13.   MISCELLANEOUS.

      13.1 Appointment of Lender as Borrower's Lawful Attorney-In-Fact. 
Borrower, irrevocably designates, makes, constitutes and appoints Lender (and
all persons designated by Lender) as Borrower's true and lawful attorney and
agent in-fact and Lender, or Lender's agent, may, without notice to Borrower:

           (a)   At any time hereafter, endorse by writing or stamp Borrower's
name on any checks, notes, drafts or any other payment relating to and/or
proceeds of the Collateral which come into the possession of Lender or under
Lender's control and deposit the same to the account of Lender for
application to the Liabilities;

           (b)   At any time after the occurrence of a Default, in Borrower's
or Lender's name:  (i) demand payment of the Collateral; (ii) enforce payment
of the Collateral, by legal proceedings or otherwise; (iii) exercise all of
Borrower's rights and remedies with respect to the collection of the
Collateral; (iv) settle, adjust, compromise, extend or renew the Accounts and
the Special Collateral; (v) settle, adjust or compromise any legal
proceedings brought to collect the Collateral; (vi) if permitted by
applicable law, sell or assign the Collateral upon such terms, for such
amounts and at such time or times as Lender deems advisable; (vii) satisfy
and release the Accounts and Special Collateral; (viii) take control, in any
manner, of any item of payment or proceeds referred to in Section 4.3; (ix)
prepare, file and sign Borrower's name on any proof of claim in Bankruptcy or
similar document against any Account Debtor; (x) prepare, file and sign
Borrower's name on any notice of lien, assignment or satisfaction of lien or
similar document in connection with the Collateral; (xi) do all acts and
things necessary, in Lender's sole discretion, to fulfill Borrower's
obligations under this Agreement; (xii) endorse by writing or stamp the name
of Borrower upon any chattel paper, document, instrument, invoice, freight
bill, bill of lading or similar document or agreement relating to the
Collateral; and (xiii) use the information recorded on or contained in any
data processing equipment and computer hardware and software relating to the
Collateral to which Borrower has access; and

           (c)   At any time after the occurrence of a Default notify the post
office authorities to change the address for delivery of Borrower's mail to
an address designated by Lender and receive, open and dispose of all mail
addressed to Borrower.

                                        37
<PAGE>

      13.2 Modification of Agreement; Sale of Interest.  This Agreement and
the Ancillary Agreements may not be modified, altered or amended, except by
an agreement in writing signed by Borrower and Lender.  Borrower may not
sell, assign or transfer this Agreement or the Ancillary Agreements or any
portion hereof or thereof, including, without limitation, Borrower's right,
title, interest, remedies, powers, or duties hereunder or thereunder. 
Borrower hereby consents to Lender's participation, sale, assignment,
transfer or other disposition, at any time or times hereafter, of this
Agreement or the Ancillary Agreements or of any portion hereof or thereof,
including, without limitation, Lender's right, title, interest, remedies,
powers, or duties hereunder or thereunder.

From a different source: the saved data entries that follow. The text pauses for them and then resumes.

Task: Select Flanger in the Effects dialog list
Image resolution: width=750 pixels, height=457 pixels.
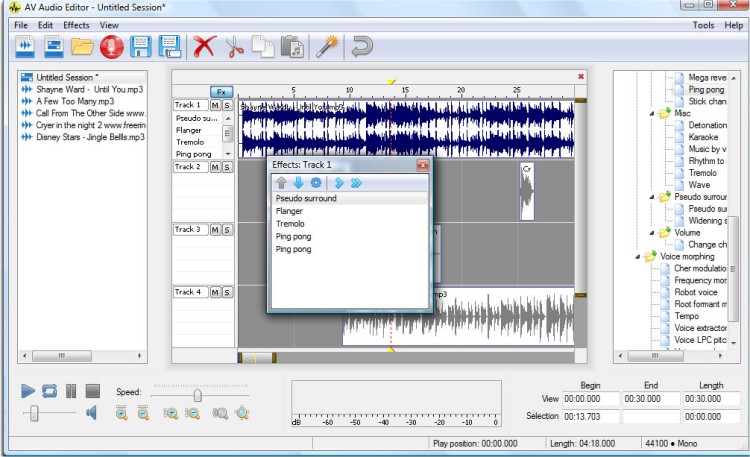Action: coord(290,211)
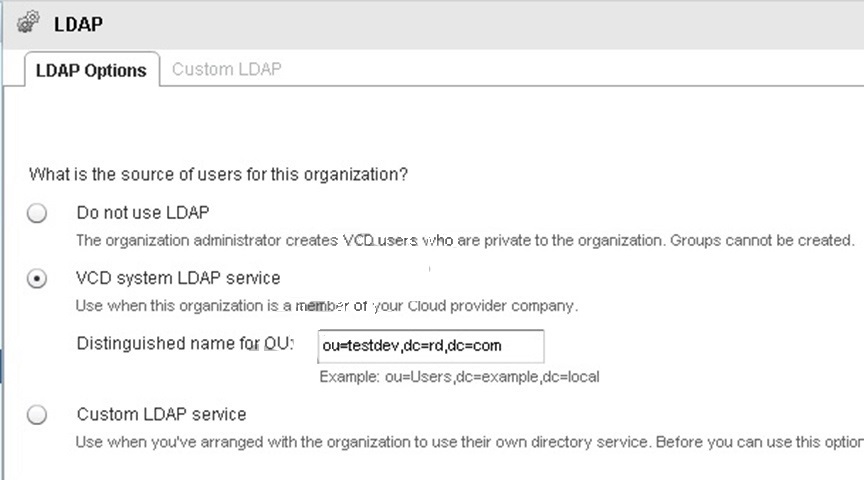Click the example text ou=Users,dc=example,dc=local

point(459,377)
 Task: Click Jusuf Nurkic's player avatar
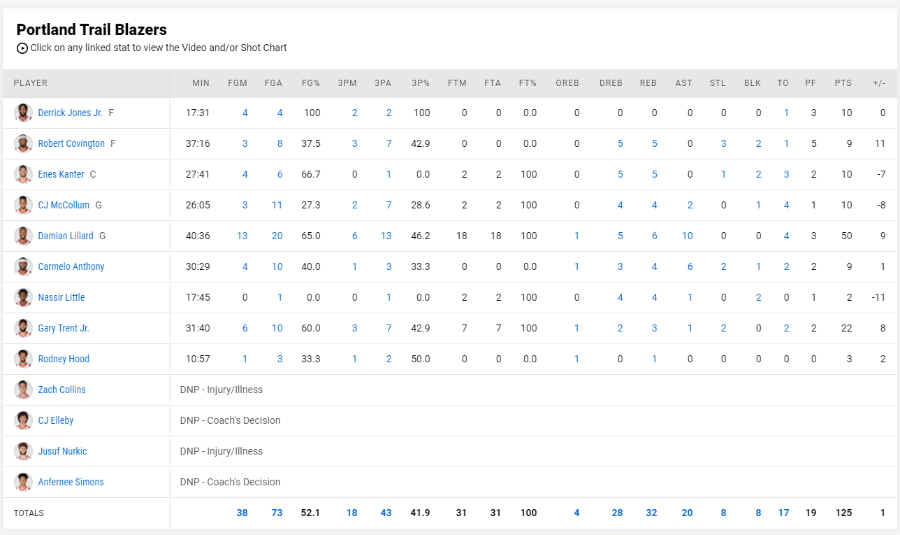tap(23, 451)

      13.3 Attorneys' Fees and Expenses; Lender's Out-of-Pocket Expenses.  (a)
If, at any time or times, whether prior or subsequent to the date hereof and
regardless of the existence of a Default or an Event of Default, Lender
incurs legal or other costs and expenses or employs counsel, accountants or
other professionals for advice or other representation or services in
connection with:

                 (i)   The preparation, negotiation and execution of this
      Agreement, all Ancillary Agreements, any amendment of or modification of
      this Agreement or the Ancillary Agreements or any sale or attempted sale
      of any interest herein to a Participant;

                 (ii)  Any litigation, contest, dispute, suit, proceeding or
      action (whether instituted by Lender, Borrower or any other Person) in
      any way relating to the Collateral, this Agreement, the Ancillary
      Agreements or Borrower's affairs;

                 (iii)      Any attempt to enforce any rights of Lender or any
      Participant against Borrower or any other Person which may be obligated
      to Lender or such Participant by virtue of this Agreement or the
      Ancillary Agreements, including, without limitation, the Account
      Debtors;

                 (iv)  Any attempt to inspect, verify, protect, collect, sell,
      liquidate or otherwise dispose of any of the Collateral; or 

                 (v)   Any inspection, verification, protection, collection,
      sale, liquidation or other disposition of any of the Collateral,
      including without limitation, Lender's periodic or special audits of
      Borrower's books and records; 

then, in any such event, the reasonable attorneys' and paralegals' fees and
expenses arising from such services and all reasonably incurred expenses,
costs, charges and other fees of or paid by Lender in any way or respect
arising in connection with or relating to any of the events or actions
described in this Section 13.3 shall be payable by Borrower to Lender upon
demand and shall be additional Liabilities.  Without limiting the generality
of the foregoing, such expenses, costs, charges and fees may include
accountants' fees, costs and expenses; court costs, fees and expenses;
photocopying and duplicating expenses; court reporter fees, costs and
expenses; long distance telephone charges; air express charges; telegram
charges; secretarial over-time charges;

                                        38
<PAGE>

and expenses for travel, lodging and food paid or incurred in connection with
the performance of all such services.

           (a)   Borrower acknowledges and agrees that Lender and its agents
and representatives shall be permitted field reviews of the Collateral,
Borrower's Current Asset Base and Borrower's books and records both prior to
the Closing Date and on a basis up to quarterly thereafter.  Borrower agrees
to reimburse Lender for its out-of-pocket costs and expenses incurred in
connection with such field reviews. 

      13.4 Waiver by Lender.  Lender's failure, at any time or times
hereafter, to require strict performance by Borrower of any provision of this
Agreement or of any Ancillary Agreement shall not constitute a waiver, or
affect or diminish any right of Lender thereafter to demand strict compliance
and performance therewith.  Any suspension or waiver by Lender of a Default
under this Agreement or any Ancillary Agreement shall not suspend, waive or
affect any other Default under this Agreement or the Ancillary Agreements,
whether the same is prior or subsequent thereto and whether of the same or of
a different type.  None of the undertakings, agreements, warranties,
covenants and representations of Borrower contained in this Agreement or the
Ancillary Agreements and no Default under this Agreement or the Ancillary
Agreements shall be deemed to have been suspended or waived by Lender, unless
such suspension or waiver is by an instrument in writing signed by an officer
of Lender and directed to Borrower specifying such suspension or waiver.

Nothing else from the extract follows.